Zurück
Eröffnung: Fri, 12.12.2025 | 20 Uhr
Großer Saal
13.12.2025 - 01.02.2026

vacuum. Annual Exhibition 2025/26

The final exhibition of the year is a showcase traditionally reserved for the members of the Salzburger Kunstverein, this year guest-curated by magazin53a.

What ancient philosophers deemed as “horror vacui”—the absolute and terrifying emptiness —contemporary quantum mechanics conceives as a space full of particle fluctuations and unrealized possibilities. These two seemingly opposed understandings of the vacuum complement each other: they form a paradoxical notion of something that simultaneously signifies absence and potential, displacement and condensation.

Nine artistic positions—Ani Gurashvili, Ulrike Königshofer, Melanie Moser, Luz Olivares Capelle, Martin Sommer, Manuel Tozzi, Francisco Valença Vaz, Bartholomaeus Wächter, and Kay Walkowiak—explore what emerges when spaces appear with gaps and absences. The artists approach the vacuum as both scientific phenomenon and theoretical concept. Their works span psychic, medial, and urban thresholds. They investigate chemical transformations. They reveal heterotopic structures of desire and cyclical conceptions of time.

Rather than an empty void, this exhibition understands the notion of vacuum as a set of conditions that shape our perception of space: what becomes visible, what is withheld, and what structures our attention.

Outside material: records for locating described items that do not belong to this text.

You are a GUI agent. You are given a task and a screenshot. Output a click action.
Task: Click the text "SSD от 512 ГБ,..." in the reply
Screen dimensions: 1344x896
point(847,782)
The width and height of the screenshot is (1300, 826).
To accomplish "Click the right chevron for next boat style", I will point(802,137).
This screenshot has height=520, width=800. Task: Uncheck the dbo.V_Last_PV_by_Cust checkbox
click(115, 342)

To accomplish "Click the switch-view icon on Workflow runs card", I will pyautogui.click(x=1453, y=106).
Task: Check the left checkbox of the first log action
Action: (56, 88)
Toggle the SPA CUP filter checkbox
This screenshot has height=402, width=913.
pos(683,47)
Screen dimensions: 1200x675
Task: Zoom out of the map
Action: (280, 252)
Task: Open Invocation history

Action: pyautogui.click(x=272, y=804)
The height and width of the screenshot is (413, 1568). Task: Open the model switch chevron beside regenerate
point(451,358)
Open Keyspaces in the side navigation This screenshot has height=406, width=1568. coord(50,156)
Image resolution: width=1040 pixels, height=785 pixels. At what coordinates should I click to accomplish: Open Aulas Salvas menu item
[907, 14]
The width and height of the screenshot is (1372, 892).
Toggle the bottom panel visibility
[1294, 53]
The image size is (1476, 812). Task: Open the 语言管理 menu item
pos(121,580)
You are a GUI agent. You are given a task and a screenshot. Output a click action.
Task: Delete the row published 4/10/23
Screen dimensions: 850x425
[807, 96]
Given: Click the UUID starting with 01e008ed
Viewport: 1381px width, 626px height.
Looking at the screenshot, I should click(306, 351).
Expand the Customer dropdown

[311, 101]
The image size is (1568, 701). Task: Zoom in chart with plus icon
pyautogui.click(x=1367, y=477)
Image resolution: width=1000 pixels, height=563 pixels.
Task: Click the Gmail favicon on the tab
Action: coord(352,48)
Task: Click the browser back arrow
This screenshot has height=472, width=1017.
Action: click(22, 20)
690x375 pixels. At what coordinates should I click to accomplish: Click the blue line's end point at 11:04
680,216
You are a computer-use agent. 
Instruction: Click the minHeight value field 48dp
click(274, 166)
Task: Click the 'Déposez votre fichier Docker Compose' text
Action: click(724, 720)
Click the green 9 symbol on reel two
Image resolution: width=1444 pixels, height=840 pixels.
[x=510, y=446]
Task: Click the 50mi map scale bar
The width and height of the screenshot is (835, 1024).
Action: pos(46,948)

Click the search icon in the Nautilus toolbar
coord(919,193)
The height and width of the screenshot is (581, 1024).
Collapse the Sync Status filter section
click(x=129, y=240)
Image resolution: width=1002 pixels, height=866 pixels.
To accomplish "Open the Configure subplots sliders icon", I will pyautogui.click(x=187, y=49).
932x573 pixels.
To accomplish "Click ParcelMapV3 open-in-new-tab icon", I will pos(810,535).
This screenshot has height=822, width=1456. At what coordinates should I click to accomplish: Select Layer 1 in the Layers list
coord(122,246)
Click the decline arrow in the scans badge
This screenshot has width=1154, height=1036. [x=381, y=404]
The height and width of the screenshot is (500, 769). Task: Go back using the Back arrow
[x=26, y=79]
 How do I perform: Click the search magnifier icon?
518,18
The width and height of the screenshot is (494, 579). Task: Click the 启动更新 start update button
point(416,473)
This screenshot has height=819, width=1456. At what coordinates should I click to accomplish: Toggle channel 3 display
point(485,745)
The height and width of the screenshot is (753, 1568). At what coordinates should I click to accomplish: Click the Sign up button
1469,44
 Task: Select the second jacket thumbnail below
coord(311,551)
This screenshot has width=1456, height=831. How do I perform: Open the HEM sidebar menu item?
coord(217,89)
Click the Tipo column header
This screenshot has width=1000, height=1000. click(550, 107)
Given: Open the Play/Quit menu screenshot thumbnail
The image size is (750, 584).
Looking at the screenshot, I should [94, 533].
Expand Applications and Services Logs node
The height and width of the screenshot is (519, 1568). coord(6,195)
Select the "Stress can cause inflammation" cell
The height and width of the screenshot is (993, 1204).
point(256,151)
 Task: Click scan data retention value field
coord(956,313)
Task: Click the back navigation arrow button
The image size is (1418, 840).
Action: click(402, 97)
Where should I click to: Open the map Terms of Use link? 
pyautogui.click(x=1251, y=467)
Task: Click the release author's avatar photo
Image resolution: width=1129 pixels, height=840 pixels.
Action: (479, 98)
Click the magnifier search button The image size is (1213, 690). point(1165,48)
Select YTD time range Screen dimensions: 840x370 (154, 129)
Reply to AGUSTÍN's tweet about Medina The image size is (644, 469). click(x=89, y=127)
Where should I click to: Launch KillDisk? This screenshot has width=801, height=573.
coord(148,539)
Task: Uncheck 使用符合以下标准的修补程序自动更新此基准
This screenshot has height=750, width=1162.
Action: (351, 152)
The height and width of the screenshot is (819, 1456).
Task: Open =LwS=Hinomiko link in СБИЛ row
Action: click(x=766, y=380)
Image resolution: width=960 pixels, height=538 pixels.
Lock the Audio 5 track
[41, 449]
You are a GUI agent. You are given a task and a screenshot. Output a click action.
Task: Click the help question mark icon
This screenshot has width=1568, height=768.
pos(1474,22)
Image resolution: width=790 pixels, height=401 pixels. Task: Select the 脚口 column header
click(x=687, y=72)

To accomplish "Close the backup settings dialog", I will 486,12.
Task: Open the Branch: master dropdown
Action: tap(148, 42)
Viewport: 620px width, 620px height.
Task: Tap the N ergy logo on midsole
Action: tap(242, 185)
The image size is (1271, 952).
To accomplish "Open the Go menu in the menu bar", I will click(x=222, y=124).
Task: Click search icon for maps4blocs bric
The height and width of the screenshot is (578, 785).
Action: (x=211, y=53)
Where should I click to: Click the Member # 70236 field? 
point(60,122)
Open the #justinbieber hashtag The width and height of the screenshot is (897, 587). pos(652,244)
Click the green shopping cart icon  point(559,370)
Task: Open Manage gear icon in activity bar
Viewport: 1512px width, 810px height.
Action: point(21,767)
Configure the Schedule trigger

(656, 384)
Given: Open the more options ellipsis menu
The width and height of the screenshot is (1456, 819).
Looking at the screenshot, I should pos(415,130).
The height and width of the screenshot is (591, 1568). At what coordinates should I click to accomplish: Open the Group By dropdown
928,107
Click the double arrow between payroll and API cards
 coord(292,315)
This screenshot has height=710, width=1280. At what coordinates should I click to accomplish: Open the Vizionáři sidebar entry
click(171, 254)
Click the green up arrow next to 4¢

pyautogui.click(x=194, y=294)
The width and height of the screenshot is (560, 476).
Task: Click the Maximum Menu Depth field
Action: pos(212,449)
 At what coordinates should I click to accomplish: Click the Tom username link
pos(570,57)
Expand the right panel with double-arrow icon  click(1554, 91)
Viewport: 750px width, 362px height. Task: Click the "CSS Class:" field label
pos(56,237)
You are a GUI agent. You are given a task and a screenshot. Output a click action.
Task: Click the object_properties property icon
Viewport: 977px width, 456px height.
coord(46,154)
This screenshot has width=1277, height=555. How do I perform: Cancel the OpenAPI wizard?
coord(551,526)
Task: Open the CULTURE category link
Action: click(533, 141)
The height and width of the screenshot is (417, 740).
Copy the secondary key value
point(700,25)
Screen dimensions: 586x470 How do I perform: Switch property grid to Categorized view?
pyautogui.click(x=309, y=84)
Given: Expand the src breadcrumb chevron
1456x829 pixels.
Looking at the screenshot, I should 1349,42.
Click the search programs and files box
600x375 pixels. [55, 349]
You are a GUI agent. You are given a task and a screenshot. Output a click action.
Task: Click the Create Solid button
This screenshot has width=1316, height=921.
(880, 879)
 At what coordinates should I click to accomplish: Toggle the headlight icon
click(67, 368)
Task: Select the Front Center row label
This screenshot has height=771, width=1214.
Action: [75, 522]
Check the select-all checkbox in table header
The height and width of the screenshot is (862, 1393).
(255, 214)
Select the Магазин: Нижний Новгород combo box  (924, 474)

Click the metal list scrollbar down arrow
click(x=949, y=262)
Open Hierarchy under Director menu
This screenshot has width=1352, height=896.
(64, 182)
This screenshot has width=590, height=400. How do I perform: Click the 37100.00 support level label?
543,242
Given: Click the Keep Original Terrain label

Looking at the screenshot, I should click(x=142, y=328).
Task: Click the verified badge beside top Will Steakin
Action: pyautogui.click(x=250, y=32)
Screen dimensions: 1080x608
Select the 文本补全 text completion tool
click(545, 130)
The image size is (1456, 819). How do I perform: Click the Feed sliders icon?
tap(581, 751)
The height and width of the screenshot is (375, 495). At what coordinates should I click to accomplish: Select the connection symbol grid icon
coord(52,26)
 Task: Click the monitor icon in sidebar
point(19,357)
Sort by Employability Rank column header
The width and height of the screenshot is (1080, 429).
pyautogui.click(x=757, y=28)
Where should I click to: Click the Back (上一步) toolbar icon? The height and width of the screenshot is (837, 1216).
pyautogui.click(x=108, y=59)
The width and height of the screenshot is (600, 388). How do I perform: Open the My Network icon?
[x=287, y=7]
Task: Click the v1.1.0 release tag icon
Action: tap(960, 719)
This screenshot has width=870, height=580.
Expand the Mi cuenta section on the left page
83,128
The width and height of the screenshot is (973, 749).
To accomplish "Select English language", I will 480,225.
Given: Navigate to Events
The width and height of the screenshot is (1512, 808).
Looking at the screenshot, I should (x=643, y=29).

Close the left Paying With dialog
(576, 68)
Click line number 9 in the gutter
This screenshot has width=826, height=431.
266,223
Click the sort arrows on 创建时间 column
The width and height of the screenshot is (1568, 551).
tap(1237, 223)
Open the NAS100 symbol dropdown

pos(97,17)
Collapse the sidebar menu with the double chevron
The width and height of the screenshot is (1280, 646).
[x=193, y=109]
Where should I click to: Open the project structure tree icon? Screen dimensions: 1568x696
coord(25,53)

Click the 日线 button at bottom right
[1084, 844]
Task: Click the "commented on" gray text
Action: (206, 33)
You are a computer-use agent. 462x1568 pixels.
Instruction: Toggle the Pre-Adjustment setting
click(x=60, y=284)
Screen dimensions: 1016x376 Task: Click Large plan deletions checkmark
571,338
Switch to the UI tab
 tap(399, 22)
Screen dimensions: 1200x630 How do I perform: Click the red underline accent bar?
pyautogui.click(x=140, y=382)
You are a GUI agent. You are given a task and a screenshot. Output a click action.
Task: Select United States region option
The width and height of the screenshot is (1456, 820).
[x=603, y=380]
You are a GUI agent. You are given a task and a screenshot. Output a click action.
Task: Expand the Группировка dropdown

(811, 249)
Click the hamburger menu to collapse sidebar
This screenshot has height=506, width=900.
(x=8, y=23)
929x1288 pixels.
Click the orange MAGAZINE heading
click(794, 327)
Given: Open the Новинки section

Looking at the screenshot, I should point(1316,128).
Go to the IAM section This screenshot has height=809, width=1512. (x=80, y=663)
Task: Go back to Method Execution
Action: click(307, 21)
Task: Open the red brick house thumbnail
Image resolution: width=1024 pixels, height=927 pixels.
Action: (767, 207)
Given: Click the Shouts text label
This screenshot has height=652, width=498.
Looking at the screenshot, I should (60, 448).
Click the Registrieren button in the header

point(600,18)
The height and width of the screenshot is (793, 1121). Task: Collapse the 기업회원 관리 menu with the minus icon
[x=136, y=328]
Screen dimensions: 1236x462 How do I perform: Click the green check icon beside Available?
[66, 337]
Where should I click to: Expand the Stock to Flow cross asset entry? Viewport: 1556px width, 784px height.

Artists: Ani Gurashvili, Ulrike Königshofer, Melanie Moser, Luz Olivarez Capelle, Martin Sommer, Manuel Tozzi, Francisco Valença Vaz, Bartholomaeus Wächter, Kay Walkowiak.

Curators: magazin53a

magazin53a is part of the Association for the Encouragement of Fine Arts in Salzburg and deals with the artistic and cultural scene in the city and region of Salzburg. This includes museums, art associations, galleries and various events. The multi-faceted reporting generates attention for exhibitions and projects and establishes a comprehensive discourse on the art and cultural landscape of Salzburg and beyond. With a feuilletonistic approach, the magazine produces a broad public for the contemporary art scene and serves as a platform for interlinking institutions and discourses. Young authors in particular are committed to a new art criticism.

Art needs space. Salzburg (actually) has plenty of it. The house number 53a of an unused vacancy becomes a program and symbol for a gap to be filled in our cultural coverage.